We fail to realize the depth of involvement in our lives. Think of the degree that social media sites are involved in our personal relationships, relaying of our personal information, and sharing of our personal pictures and movies.  Now, imagine if this were a government or a bank or your boss.  Would any of us let them have access to our personal pictures?  Would any of us let them keep a record of our personal communications?  Would we report into them our weekday and weekend activities?

We fail to realize the way it forms our relationships with others. When I once asked my undergraduate students how they knew they were in a serious relationship, I got “you post it on Facebook.” Facebook has become a significant way in which we come to understand our relationships.  If you doubt this, think for a moment of someone being married, on Facebook, and not indicating that they were married.  We almost immediately have to create a reason why this would be the case.  The fact that relationships practically have to be “Facebook Official” indicates how Facebook shapes our thinking about relationships by establishing the categories for doing so. Since even this small aspect of the site has had such a large impact, imagine the other ways in which Facebook is forming and shaping our relationships.

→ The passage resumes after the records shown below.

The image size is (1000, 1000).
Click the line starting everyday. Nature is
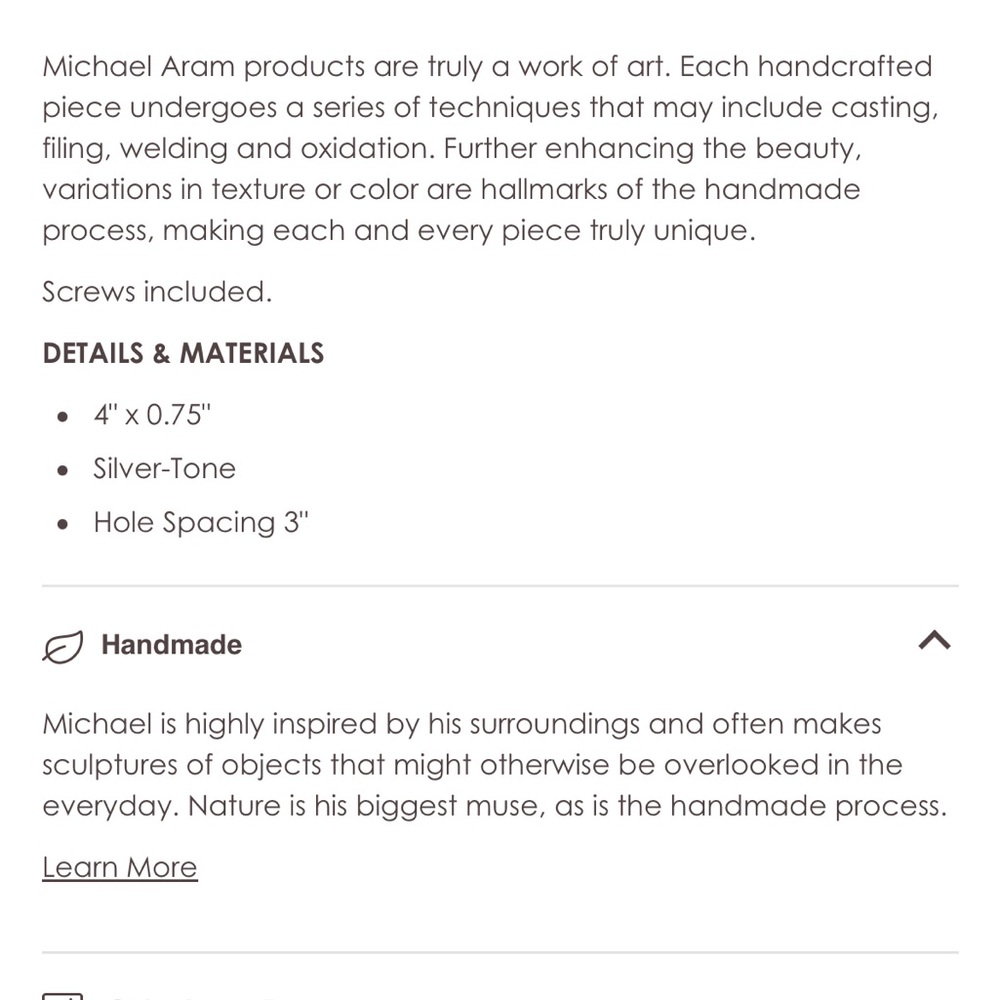click(x=495, y=806)
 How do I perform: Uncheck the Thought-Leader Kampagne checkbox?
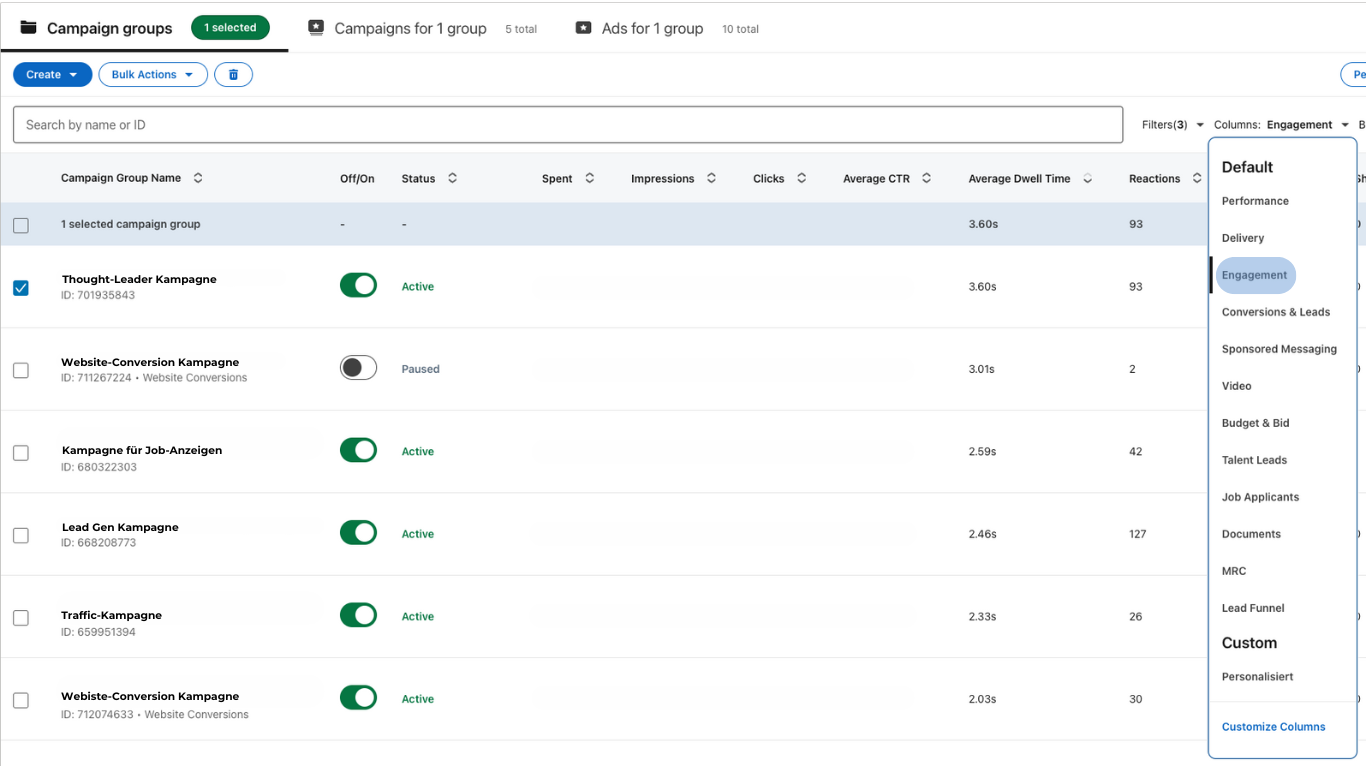pos(21,288)
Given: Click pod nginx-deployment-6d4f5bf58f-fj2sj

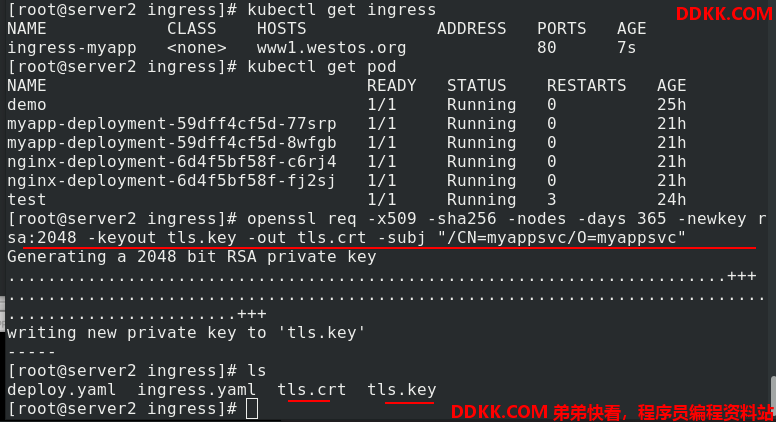Looking at the screenshot, I should pyautogui.click(x=171, y=181).
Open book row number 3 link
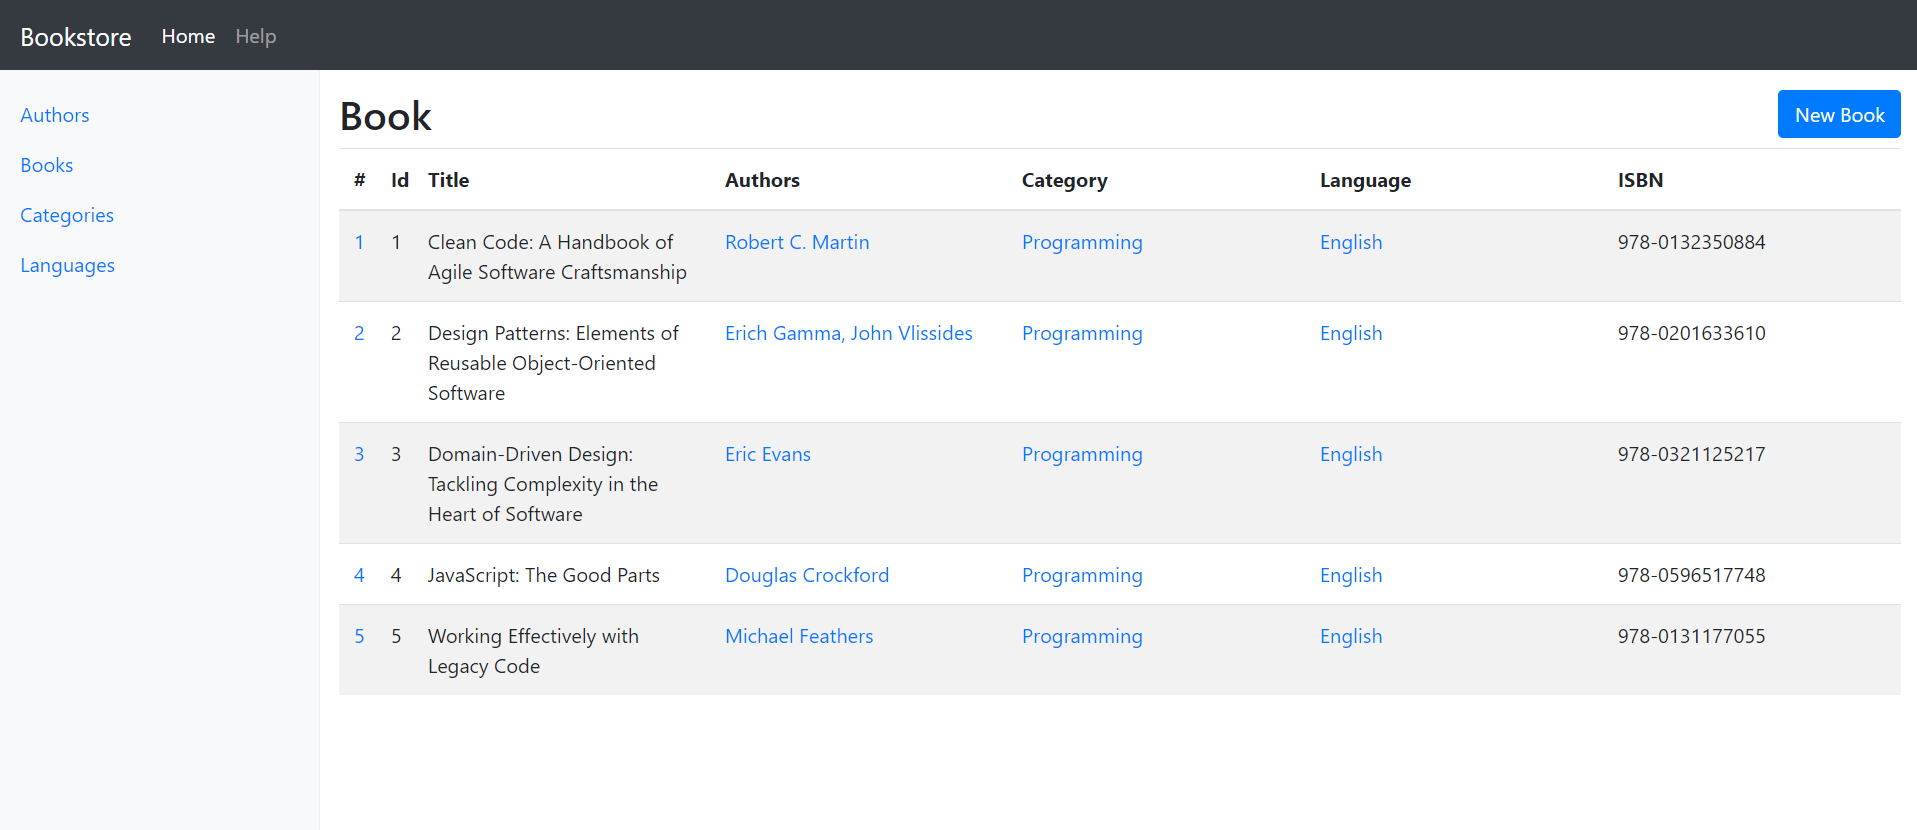 359,454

We fail to realize social networking sites are businesses with their own agendas. Without a doubt, social networking has helped challenge political regimes.  The site connects all types of people from all different places.  It turns not on technical information so much as personal information.  It assists people in forming a collective will. The resulting protests tend to be grassroots in nature, rising up from people, without hierarchical or formal organization, and often lacking a clearly defined figurehead.  Yet, the appearance that social networking sites merely responds to people’s preferences and choices somewhat masks the business nature of these enterprises.  While not a networking site per se, Apple is one company that provided the hardware needed to make social networking sites so prominent.  Last week Apple became the wealthiest company in the world.  In fact, Apple has more money that the United States Government, roughly $76 billion in cash and assets while the US has $74 billion.  This money indicates that no matter how helpful these sites might be, they are business and have a concern for profits.  The companies’ interests and ours might line up, but we should not fool ourselves that there is an easy harmony between them.

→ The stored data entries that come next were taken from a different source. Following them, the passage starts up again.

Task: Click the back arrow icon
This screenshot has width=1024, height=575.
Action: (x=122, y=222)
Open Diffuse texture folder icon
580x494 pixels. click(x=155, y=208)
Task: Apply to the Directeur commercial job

I do not intend these points as a diatribe against social networking sites.  In fact, I find them quite helpful, using Facebook with some regularity and having the CMT blog benefit from it.  I am worried, however, that if we are not somewhat cautious in our use of social media sites, we will allow ourselves to be shaped more by their ends than those of the gospel.  In his chilling book Feed, M. T. Anderson has a vision of the future where the ability to access these sites is hard wired into our brains at an early age.  The result is that we become creatures better at shopping and chatting than loving.  We should take Anderson’s apocalyptic vision as a warning and make sure love of God and love of neighbor is the power that shape our lives, relationships, and ends.